Financial institution in the United Kingdom

The Cambridge Building Society is a UK mutual building society based in Cambridge, Cambridgeshire, England. It is the 13th largest in the United Kingdom based on total assets of more than £1.8 billion at December 2022. It is a member of the Building Societies Association. It was formed in 1850 as the Cambridgeshire Permanent Benefit Building Society, adopting its current name in 1945.

There is no connection between the Cambridge Building Society and the Cambridge Foresters’ Benefit Building Society which was dissolved in 1960 or the Cambridge Peers Economic Building Society which was dissolved in 1972.

== History ==
The society was established in 1850. 2016 saw a number of changes to its branch network, with closure of the branches in Burwell, Chesterton, Mill Road, Milton and Soham reducing the branch network to 13.

In 2017, the society announced a £15m investment partnership with The Cambridgeshire County Council Pension Fund through the issuance of Core Capital Deferred Shares – the second building society to do so after Nationwide. In 2017, it also launched an app for savings and mortgage customers. In March 2020, the society expanded its lending area, across all of England and Wales.

== Products and services ==
The Cambridge Building Society offers a range of fixed and variable rate mortgages. Other products and services available through The Cambridge Building Society include savings, (business and council savings), home insurance and travel money.

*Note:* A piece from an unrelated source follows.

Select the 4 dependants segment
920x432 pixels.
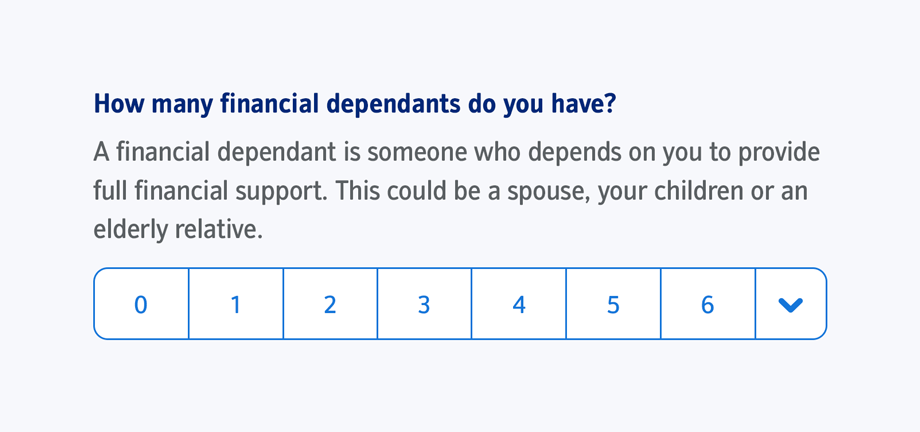[x=518, y=304]
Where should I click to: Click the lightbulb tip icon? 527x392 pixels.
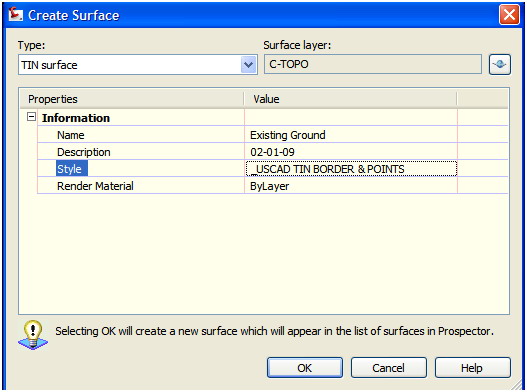click(x=33, y=335)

== Financial performance ==
In 2019 The Cambridge Building Society reported gross lending of £295m and mortgage book growth of 8%. Assets as at 31 December totalled £1.586 billion and profit after tax reached £3.6 million. General reserves were stable at £87.3 million.

== Branch changes ==
Following the society's announcement of a three-year investment programme in 2016, in June of that year it closed five branches (in the villages of Burwell, Soham and Milton and on Mill Road and Chesterton Road in Cambridge) of the 18 branches then operational. Five members of staff were deployed elsewhere within the society. The society also introduced digital technology into two branches. The society opened a new branch in Central Cambridge in 2018. It refurbished its branches in Great Shelford and Ely in 2019, and opened a new branch in Bury St Edmunds in 2022.